Small Island Developing States (SIDS) are considered “a special case for sustainable development” due to their unique vulnerabilities and needs. Positioned on the front lines of the climate crisis, SIDS face existential threats from rising sea levels, extreme weather events, and cascading socio-economic impacts. For SIDS, adaptation has always been an urgent and unavoidable priority.

Yet, despite growing recognition of climate risks, global progress on adaptation remains inadequate. Efforts are often ad hoc, small in scale and wholly insufficient to build the resilience that people, communities and economies around the world urgently need. Adaptation finance has never been sufficient for supporting the level of adaptation actions needed in developing countries, especially in SIDS. As mitigation efforts continue to lag behind the ambition needed to avoid exceeding the 1.5°C limit, the cost and difficulty of adaptation are set to rise.  In fact, hard limits to adaptation may occur much sooner than expected.
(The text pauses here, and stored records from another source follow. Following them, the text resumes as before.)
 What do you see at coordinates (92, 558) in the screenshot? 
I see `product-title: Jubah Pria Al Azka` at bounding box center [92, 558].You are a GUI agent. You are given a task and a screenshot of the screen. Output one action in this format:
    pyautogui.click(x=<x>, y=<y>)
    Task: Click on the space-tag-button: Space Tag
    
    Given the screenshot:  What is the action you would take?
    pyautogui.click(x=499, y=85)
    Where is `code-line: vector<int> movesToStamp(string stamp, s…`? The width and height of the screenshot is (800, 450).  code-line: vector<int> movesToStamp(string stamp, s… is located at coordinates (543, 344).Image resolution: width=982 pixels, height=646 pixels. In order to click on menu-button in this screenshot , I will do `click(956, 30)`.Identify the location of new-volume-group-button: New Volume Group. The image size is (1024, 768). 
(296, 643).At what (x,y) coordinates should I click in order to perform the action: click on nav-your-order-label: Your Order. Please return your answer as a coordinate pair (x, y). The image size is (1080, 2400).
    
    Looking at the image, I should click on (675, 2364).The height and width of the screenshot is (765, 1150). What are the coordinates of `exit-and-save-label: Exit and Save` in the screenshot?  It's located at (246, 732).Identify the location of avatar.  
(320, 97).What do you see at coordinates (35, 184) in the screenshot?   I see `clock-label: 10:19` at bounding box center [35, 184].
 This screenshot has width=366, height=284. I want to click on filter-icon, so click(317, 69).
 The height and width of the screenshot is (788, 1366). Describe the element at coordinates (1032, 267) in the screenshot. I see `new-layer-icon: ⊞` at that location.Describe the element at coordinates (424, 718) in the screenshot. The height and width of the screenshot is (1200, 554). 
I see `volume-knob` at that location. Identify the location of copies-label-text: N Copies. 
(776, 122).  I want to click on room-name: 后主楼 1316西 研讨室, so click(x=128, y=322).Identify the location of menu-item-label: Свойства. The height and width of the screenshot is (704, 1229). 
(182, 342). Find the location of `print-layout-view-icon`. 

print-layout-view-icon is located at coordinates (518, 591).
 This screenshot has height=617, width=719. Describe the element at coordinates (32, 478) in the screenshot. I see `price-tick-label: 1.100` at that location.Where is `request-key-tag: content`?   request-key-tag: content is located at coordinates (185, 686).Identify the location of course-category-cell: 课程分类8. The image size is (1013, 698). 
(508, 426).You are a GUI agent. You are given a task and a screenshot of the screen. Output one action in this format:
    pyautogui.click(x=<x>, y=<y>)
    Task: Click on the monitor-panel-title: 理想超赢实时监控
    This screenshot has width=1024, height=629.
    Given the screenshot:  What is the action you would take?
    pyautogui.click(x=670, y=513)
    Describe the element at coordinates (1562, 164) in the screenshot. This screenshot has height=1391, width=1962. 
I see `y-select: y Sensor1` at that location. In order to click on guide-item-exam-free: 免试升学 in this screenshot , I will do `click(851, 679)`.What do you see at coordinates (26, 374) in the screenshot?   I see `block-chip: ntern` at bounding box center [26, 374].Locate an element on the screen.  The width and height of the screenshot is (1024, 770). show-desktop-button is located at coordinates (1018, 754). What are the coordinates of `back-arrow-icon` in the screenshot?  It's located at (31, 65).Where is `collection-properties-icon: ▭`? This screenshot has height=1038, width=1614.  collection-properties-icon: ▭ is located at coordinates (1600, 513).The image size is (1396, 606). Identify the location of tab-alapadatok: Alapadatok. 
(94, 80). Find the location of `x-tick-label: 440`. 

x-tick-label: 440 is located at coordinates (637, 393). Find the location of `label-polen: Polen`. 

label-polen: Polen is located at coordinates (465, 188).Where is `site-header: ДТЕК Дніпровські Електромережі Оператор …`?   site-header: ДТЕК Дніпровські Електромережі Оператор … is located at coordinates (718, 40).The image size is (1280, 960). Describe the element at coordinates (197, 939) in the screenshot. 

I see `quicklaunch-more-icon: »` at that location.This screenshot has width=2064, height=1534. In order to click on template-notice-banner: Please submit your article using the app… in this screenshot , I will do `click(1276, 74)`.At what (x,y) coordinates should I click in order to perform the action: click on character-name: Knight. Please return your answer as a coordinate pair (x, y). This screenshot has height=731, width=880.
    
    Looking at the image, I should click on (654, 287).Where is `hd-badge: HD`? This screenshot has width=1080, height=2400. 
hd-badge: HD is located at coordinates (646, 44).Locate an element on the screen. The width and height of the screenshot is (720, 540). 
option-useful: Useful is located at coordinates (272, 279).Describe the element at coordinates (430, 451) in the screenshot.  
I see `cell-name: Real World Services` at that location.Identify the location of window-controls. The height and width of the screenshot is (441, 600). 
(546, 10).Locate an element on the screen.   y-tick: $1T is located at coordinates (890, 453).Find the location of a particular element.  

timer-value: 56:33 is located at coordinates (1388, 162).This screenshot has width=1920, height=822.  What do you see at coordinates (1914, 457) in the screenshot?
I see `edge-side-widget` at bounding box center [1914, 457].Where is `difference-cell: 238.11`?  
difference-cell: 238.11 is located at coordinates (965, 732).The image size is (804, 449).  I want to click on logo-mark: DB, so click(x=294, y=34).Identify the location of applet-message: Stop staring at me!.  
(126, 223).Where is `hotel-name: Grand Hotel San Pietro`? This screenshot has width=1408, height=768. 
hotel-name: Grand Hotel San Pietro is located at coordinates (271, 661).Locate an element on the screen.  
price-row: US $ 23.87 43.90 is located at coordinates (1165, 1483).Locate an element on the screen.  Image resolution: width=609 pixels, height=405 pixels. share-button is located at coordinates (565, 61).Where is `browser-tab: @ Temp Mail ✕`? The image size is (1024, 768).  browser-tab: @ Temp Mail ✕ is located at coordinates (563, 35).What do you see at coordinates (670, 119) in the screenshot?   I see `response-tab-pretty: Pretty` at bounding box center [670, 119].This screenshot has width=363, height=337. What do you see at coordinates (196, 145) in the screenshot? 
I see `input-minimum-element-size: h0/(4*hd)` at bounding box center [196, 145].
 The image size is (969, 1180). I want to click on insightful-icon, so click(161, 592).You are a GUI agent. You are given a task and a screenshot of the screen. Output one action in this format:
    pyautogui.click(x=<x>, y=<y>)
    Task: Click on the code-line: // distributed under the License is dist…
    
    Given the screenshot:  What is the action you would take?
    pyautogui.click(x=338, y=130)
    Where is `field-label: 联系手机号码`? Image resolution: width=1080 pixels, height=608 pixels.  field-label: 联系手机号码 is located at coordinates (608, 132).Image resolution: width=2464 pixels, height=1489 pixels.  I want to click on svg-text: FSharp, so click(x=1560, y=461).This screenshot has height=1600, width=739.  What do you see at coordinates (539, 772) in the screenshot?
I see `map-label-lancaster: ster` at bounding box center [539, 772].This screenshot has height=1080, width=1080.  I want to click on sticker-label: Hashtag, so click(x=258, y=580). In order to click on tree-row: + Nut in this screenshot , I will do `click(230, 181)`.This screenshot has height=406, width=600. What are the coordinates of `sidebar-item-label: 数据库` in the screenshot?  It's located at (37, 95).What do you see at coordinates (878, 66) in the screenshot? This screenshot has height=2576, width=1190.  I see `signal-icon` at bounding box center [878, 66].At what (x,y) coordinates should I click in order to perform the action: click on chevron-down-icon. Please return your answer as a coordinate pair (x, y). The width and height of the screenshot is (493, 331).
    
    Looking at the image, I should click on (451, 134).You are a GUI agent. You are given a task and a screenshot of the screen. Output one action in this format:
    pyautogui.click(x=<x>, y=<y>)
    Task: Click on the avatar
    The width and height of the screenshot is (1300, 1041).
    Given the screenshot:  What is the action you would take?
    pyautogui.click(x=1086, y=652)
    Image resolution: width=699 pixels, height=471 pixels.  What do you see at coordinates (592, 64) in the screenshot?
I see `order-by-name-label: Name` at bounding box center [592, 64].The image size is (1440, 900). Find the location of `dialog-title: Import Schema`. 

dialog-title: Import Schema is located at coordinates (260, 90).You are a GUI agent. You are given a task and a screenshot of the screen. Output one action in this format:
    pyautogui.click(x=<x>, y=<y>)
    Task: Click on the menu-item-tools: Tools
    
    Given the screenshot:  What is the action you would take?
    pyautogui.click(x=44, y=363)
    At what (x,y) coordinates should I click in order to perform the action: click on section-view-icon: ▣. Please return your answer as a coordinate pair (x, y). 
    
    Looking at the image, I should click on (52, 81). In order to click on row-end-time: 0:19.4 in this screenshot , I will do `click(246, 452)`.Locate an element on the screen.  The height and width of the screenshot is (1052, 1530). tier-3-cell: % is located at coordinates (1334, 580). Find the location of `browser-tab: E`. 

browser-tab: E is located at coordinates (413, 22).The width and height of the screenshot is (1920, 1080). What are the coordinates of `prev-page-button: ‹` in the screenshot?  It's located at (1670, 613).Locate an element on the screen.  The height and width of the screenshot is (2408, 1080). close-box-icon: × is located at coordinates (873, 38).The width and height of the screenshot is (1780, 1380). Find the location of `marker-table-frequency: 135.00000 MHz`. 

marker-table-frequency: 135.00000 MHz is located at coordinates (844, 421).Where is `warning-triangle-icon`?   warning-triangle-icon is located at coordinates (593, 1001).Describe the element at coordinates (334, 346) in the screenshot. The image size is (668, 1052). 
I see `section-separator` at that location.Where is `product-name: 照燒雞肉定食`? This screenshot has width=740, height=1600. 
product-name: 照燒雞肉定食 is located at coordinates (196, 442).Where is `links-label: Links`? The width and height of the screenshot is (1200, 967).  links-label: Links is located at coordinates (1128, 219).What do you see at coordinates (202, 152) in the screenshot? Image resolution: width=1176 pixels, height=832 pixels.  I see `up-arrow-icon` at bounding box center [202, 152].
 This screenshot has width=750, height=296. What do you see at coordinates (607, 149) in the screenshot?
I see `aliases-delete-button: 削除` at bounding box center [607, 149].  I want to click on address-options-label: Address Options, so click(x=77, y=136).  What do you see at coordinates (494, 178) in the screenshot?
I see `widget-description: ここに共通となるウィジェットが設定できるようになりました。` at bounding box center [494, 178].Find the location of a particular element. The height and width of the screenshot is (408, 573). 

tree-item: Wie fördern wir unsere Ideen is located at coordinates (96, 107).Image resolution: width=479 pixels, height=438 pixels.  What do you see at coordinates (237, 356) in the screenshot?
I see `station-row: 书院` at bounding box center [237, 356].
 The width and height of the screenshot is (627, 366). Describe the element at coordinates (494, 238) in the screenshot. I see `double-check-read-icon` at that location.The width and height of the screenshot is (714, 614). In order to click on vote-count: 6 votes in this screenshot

In this context, the Global Goal on Adaptation (GGA) indicator package becomes a critical tool.  It will measure global progress of adaptation action, including the effectiveness of adaptation support to achieve the GGA targets. It will also inform the kind of scalable, ambitious, comprehensive policy measures, adaptation investment strategies and adaptation actions needed at the local, national, regional and global levels to reduce vulnerabilities through addressing underlying drivers and inequalities, and building resilience in developing countries, including SIDS.

At the Bonn Climate Change Conference (SB62) in June 2025, Parties will be deliberating on the list of GGA indicators developed by technical experts and will be commencing the selection of the final indicator package for the Global Goal on Adaptation (GGA), to be agreed at COP30 in November 2025.

This briefing paper provides guidance and a proposed assessment approach to support SIDS in reviewing, selecting and prioritising GGA indicators throughout 2025, with a focus on SB62 and the intersessional period leading to COP30. This proposed approach is designed to reflect  SIDS’ needs, priorities and circumstances.